**Written problem 1**:
In the post on saving and loading TensorFlow neural networks, what does one need in order to use TF Serving on Windows?
**Written problem 2**:
Continue the post on saving and loading TensorFlow neural networks from its last sentence.

**Document excerpt**:
........
Saving and loading TensorFlow neural networks Part 2: ONNX to the rescue

Welcome back to my attempts to save a trained TensorFlow model in Python and load it in C/C++. Part 1 documented how I kept running into that word deprecated in the TensorFlow library. The conclusion was that the SavedModel format was going to remain in TensorFlow 2.0, but all the functions in TensorFlow 1.x for creating a SavedModel, or saving the model in some other way, were deprecated. The most future-proof way of working was to serve the SavedModel using TensorFlow Serving. While the code for saving the model will be quite different in TensorFlow 2.0, at least the client-side code won’t have to change. The disadvantage is that one needs a virtual machine to use TF Serving on Windows, which is overkill for my use case. That’s why this post is going to explore using ONNX and the ONNX Runtime to run aSavedModel.
........
**Listed records**:

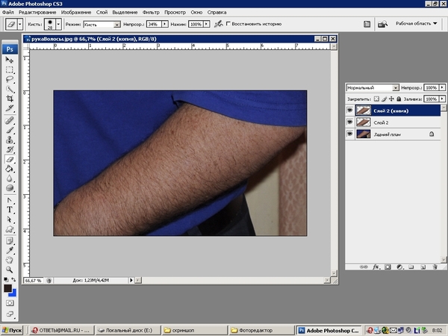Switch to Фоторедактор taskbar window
........
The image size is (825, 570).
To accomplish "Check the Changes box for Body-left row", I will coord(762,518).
........
**Expected output 1**:
A virtual machine.

**Expected output 2**:
Changes between TF 1.x and 2.0

Before diving into the process for saving a neural network, its worth covering some differences between the two versions. A big one for me is that the session-based interface was deprecated. Now, the default is eager execution mode. The tf.layers module is also gone, so one either has to use tf.nn directly or, the much better route in most cases, tf.keras. tf.variable_scope is also gone, so any code relying on it to share layer weights between networks will have to change. There is the official migration guide as well as this Colab notebook by François Chollet to help in getting started with TensorFlow 2.0.

With regards to saving TensorFlow computation graphs, the good news is that SavedModel is the one format that is supposed to be compatible with both version 1.x and 2.0. This even means that a SavedModel generated by TF 2.0 code should be usable in TF 1.x code, as long as it doesn’t use features that aren’t available in that earlier version.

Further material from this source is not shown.